The Moment Scotland Shut Down Its Last Coal-Fired Energy Plant
The plant was once the largest of its kind in Europe.
Inside a control room at the Longannet power station in Fife, Scotland, on Thursday, a worker prepared to end coal-fired power in the country. He did it with the single push of a button.
“Here we go,” he said, before depressing the red button, which prompted a loud mechanical sigh. A screen nearby officially declared the end: “0 MW” it said, or zero megawatts.
Here’s the moment #Longannet power station was shut down today marking the end of coal-fired generation in Scotlandhttps://t.co/rY2RtMTBWb
— ScottishPower (@ScottishPower) March 24, 2016
The plant had once provided a quarter of all of Scotland’s power. But its Spanish owners said that regulations and taxes were making it too costly to operate.
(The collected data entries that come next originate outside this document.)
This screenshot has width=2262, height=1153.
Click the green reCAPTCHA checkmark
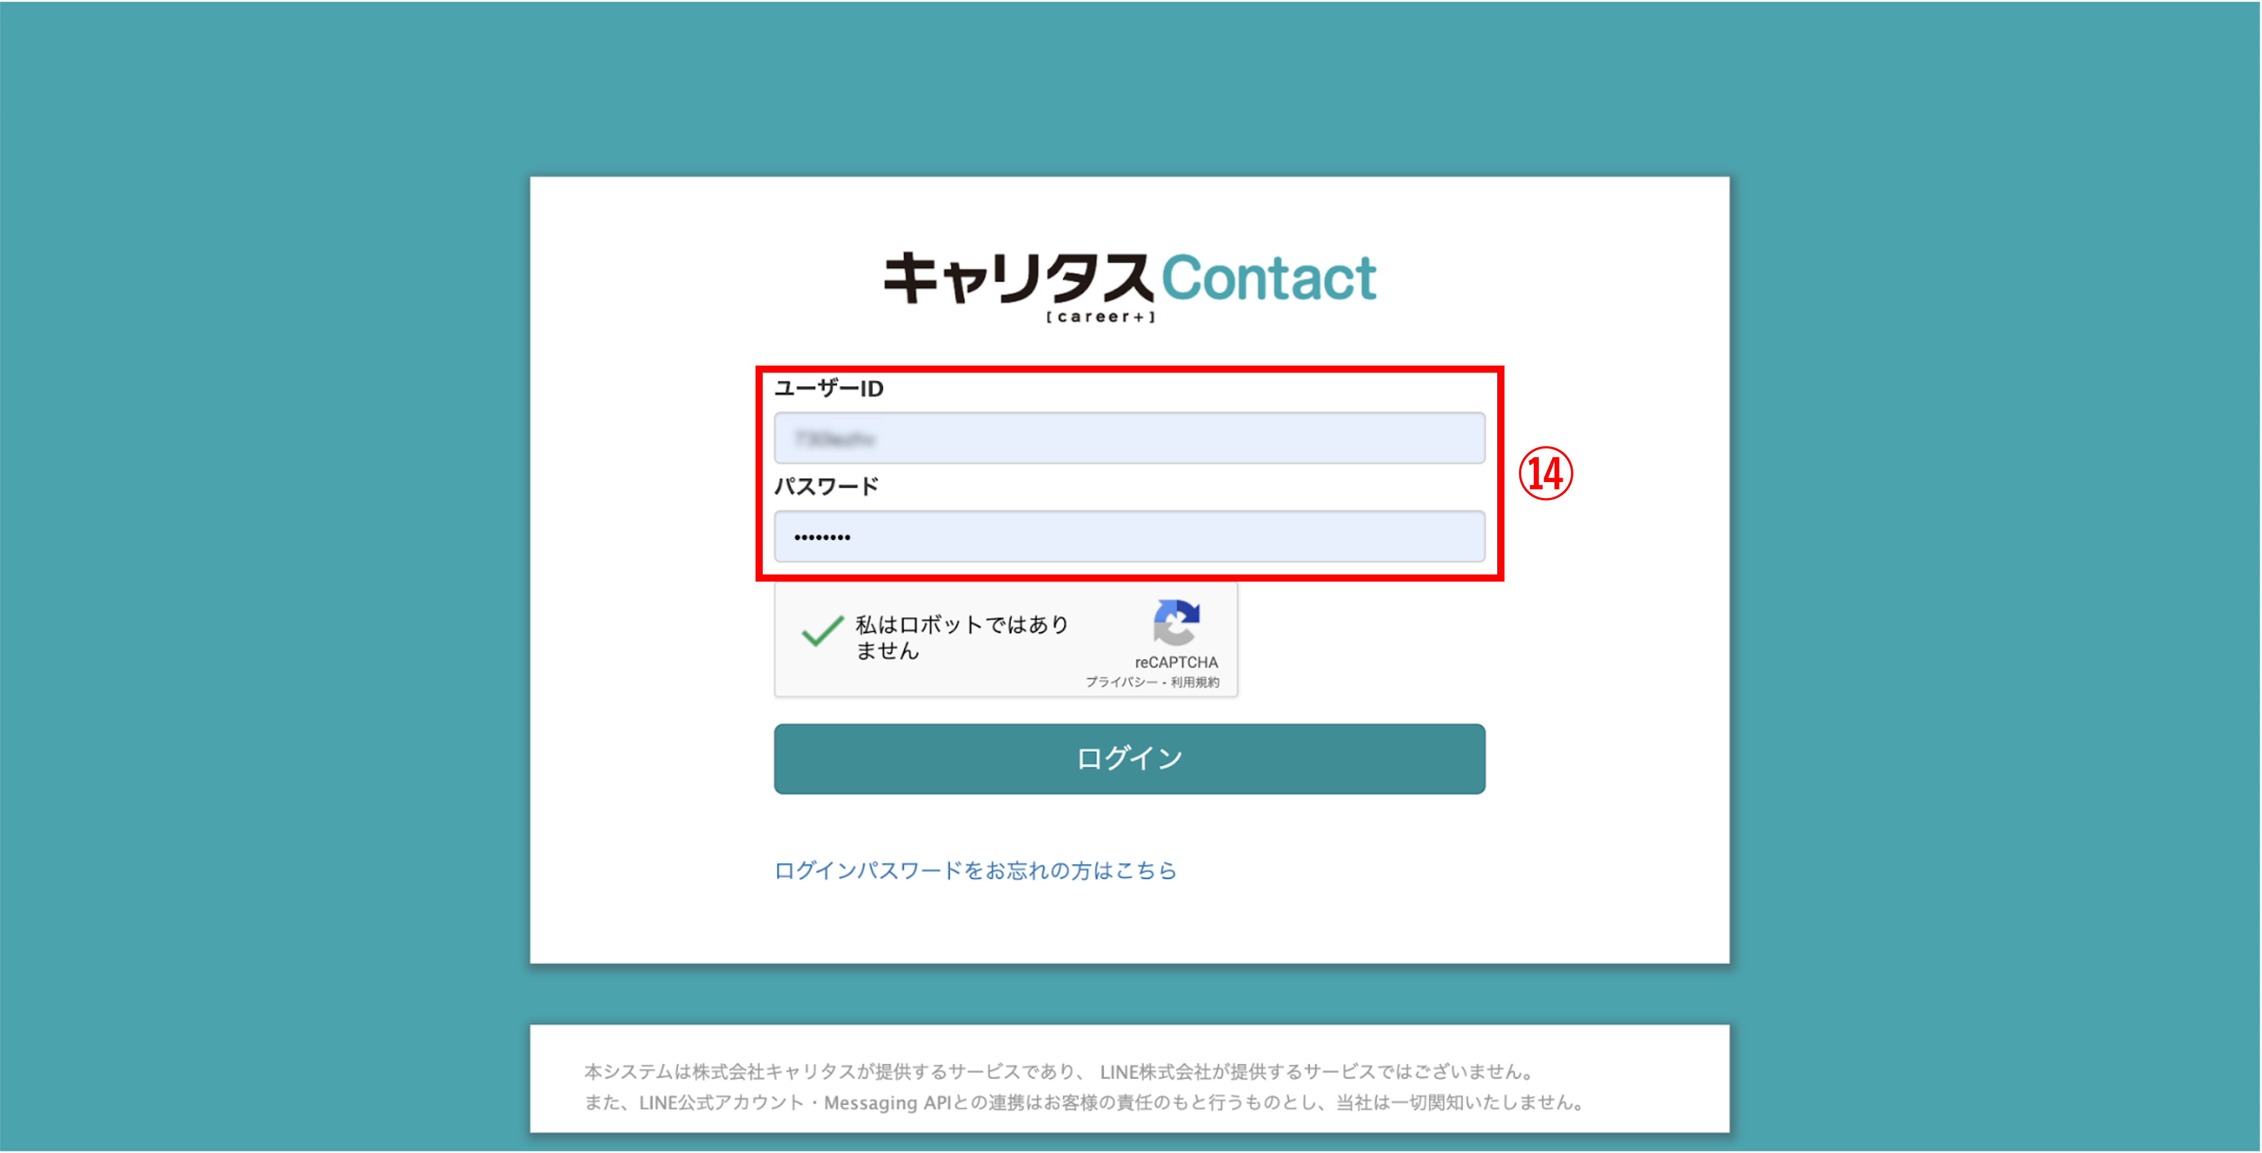click(822, 631)
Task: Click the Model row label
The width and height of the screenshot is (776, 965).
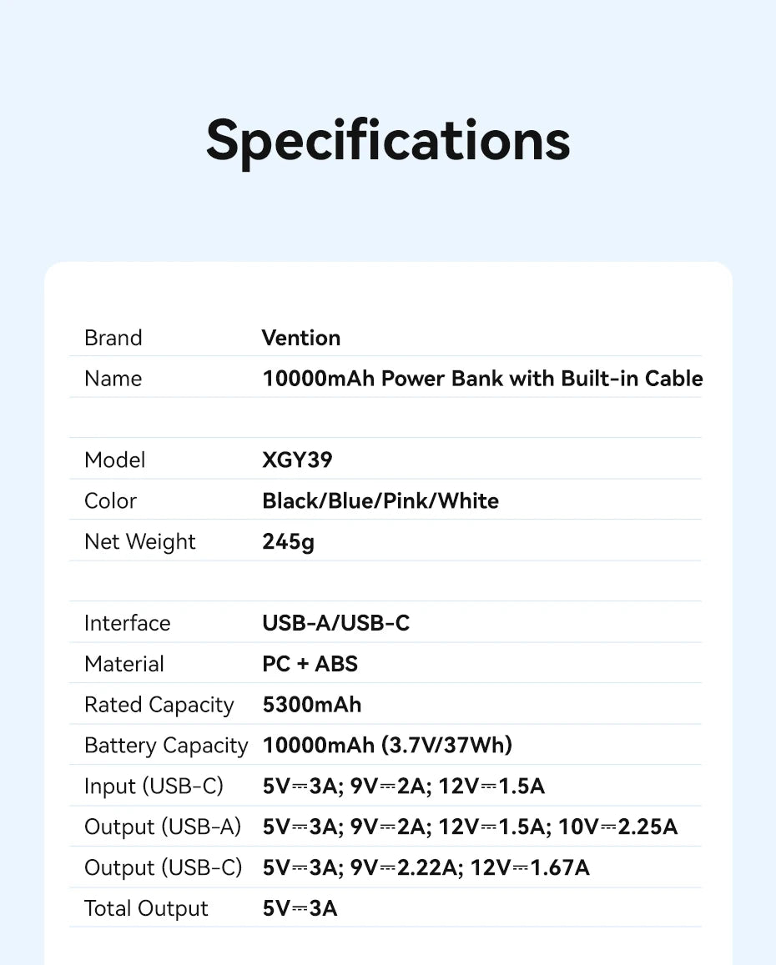Action: click(x=115, y=460)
The plant was also really old. Opened in 1973, it was then the largest coal-fired plant in Europe. But times have changed, and, these days, Scotland will get by on a mix of power derived from nuclear, wind, and gas sources.
“Coal has long been the dominant force in Scotland’s electricity generation fleet, but the closure of Longannet signals the end of an era,” Hugh Finlay, generation director at ScottishPower, tells The Guardian.